On the hearing of the motion for partial summary judgment in respect of the franchisee’s rescission claim, the Ontario Superior Court of Justice held that the franchisor’s failure to disclose litigation against a former franchisee of the system constituted a material fact, but that the deficiency “fail[ed] to come anywhere close to the type of deficient disclosure that amounts, in law, to no disclosure at all”. For an overview of the original decision, please click here.
In a unanimous ruling, the Ontario Court of Appeal dismissed the franchisee’s appeal, finding that the undisclosed litigation did not entitle the franchisee to the remedy of rescission and, in any event, did not constitute a “material fact” for purposes of the AWA. In arriving at this conclusion, the court referred to s. 2(5) of the AWA Regulations (the “Regulations”), which requires that every disclosure document include:
A statement, including a description of details, indicating whether the franchisor, the franchisor’s associate or a director, general partner or officer of the franchisor has been found liable in a civil action of misrepresentation, unfair or deceptive business practices or violating a law that regulates franchises or businesses, including a failure to provide proper disclosure to a franchisee, or if a civil action involving such allegations is pending against the person.
While the court avoided any suggestion that the only type of litigation requiring disclosure is that falling squarely within s. 2(5) of the Regulations, the court affirmed that s. 2(5) informs the fact-specific analysis of whether litigation involving a franchisor is material. In the words of the court:
Ongoing or prospective litigation involving the franchisor is not, by definition, a material fact. Of course, the litigation must be disclosed if it falls within the description contained in s. 2(5) of the regulations. But if the litigation in issue does not fall within that description, then whether it is a material fact, as contemplated by the Act, will be a question of fact determined on a case-by-case basis. Because the analysis is highly fact-specific, no bright-line rule can be articulated.

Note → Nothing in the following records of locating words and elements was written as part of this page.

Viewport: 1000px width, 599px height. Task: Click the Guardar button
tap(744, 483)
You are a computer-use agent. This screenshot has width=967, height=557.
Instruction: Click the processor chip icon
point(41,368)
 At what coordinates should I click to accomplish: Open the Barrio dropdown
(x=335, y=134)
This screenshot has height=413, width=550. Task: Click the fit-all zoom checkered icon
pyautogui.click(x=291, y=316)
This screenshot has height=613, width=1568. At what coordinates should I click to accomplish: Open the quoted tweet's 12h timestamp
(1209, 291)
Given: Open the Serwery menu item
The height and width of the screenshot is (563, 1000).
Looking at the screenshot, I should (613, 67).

The court also emphasized that the litigation at issue was commenced by the franchisor at the request, and for the benefit, of its franchisees, that the litigation did not present a potential liability attaching to the system, and that the litigation did not have a financial impact on the franchisee’s operations. For these reasons, the Court of Appeal concluded that the litigation did not constitute a “material fact” and that its omission from the franchisor’s disclosure document did not render the disclosure deficient.
Franchisors are encouraged to consult with a franchise lawyer to determine whether ongoing or prospective litigation ought to be disclosed pursuant to s. 2(5) of the Regulations or s. 5(4)(a) of the AWA, or whether such litigation may be safely disregarded for disclosure purposes.